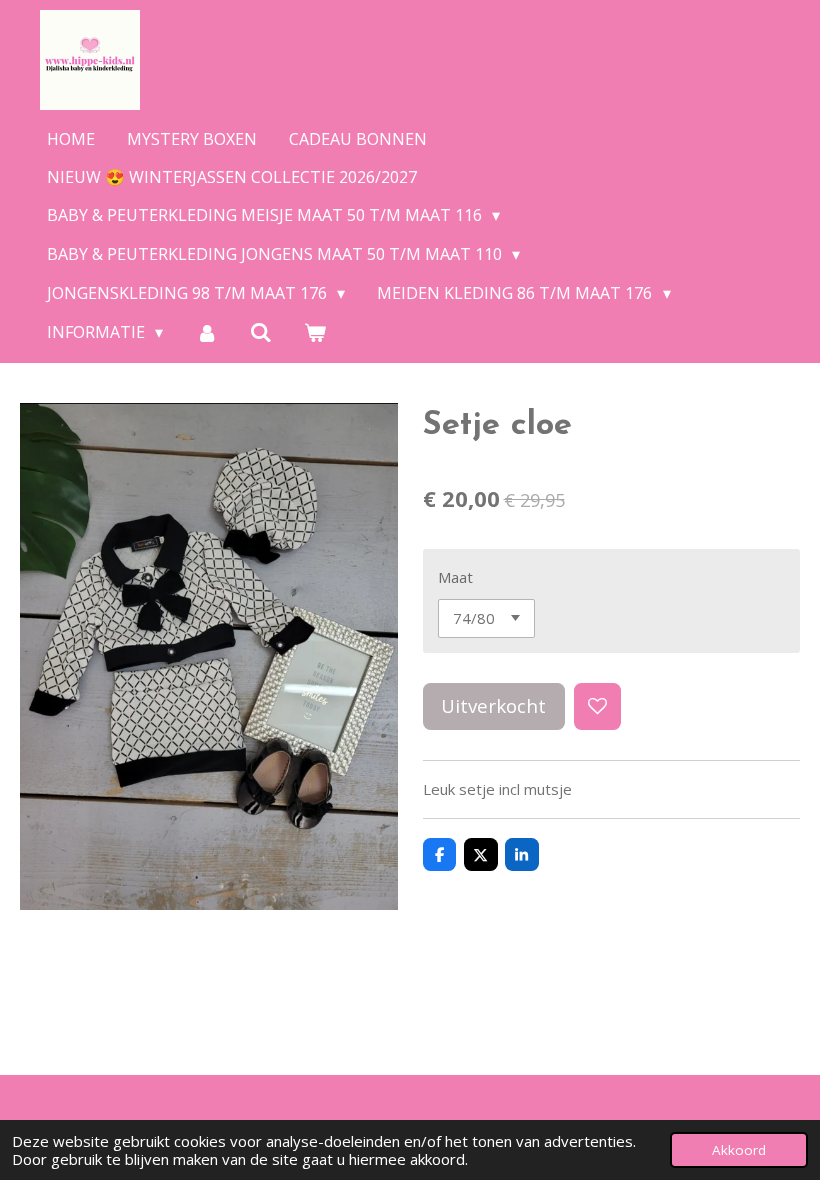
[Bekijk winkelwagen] (315, 332)
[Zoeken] (261, 332)
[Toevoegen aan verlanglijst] (597, 706)
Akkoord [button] (739, 1150)
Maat (455, 577)
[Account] (206, 332)
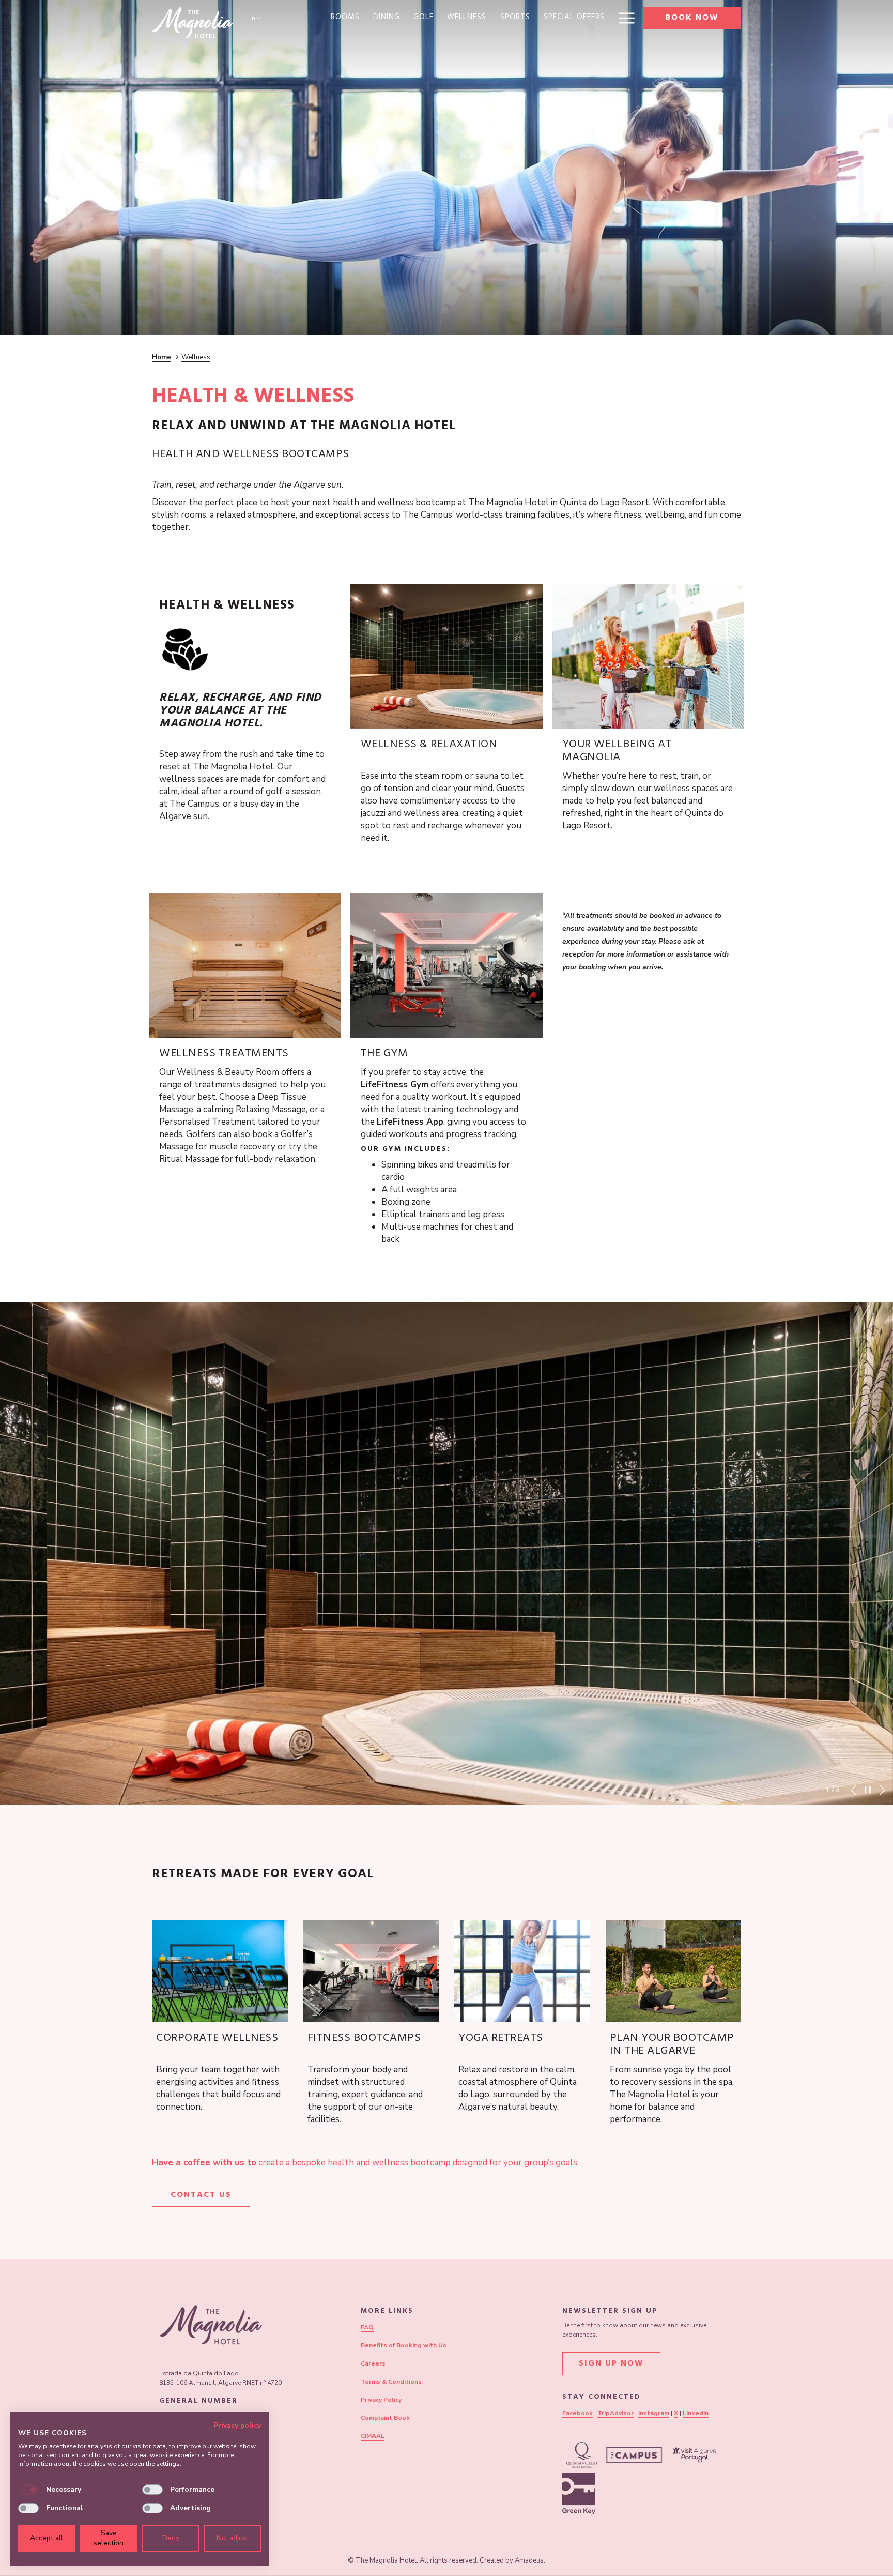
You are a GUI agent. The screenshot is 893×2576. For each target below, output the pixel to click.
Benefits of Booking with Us (403, 2345)
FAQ (367, 2327)
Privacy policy (237, 2425)
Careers (373, 2363)
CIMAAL (372, 2436)
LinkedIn (696, 2413)
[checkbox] (28, 2489)
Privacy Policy (381, 2400)
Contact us (201, 2195)
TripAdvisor (615, 2413)
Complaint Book (385, 2418)
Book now (692, 18)
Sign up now (611, 2364)
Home (161, 357)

== == ==

* [Task brief]:
When you reach the line containing "[Toevoegen aan verlanglijst] (597, 706)" in the listing above, reproduce it and every line after it through the last, exactly; omit the pictures.

* [Answer to the exercise]:
[Toevoegen aan verlanglijst] (597, 706)
Akkoord [button] (739, 1150)
Maat (455, 577)
[Account] (206, 332)
You are a GUI agent. The screenshot is 893×2576. For each target below, output the pixel to click.
Benefits of Booking with Us (403, 2345)
FAQ (367, 2327)
Privacy policy (237, 2425)
Careers (373, 2363)
CIMAAL (372, 2436)
LinkedIn (696, 2413)
[checkbox] (28, 2489)
Privacy Policy (381, 2400)
Contact us (201, 2195)
TripAdvisor (615, 2413)
Complaint Book (385, 2418)
Book now (692, 18)
Sign up now (611, 2364)
Home (161, 357)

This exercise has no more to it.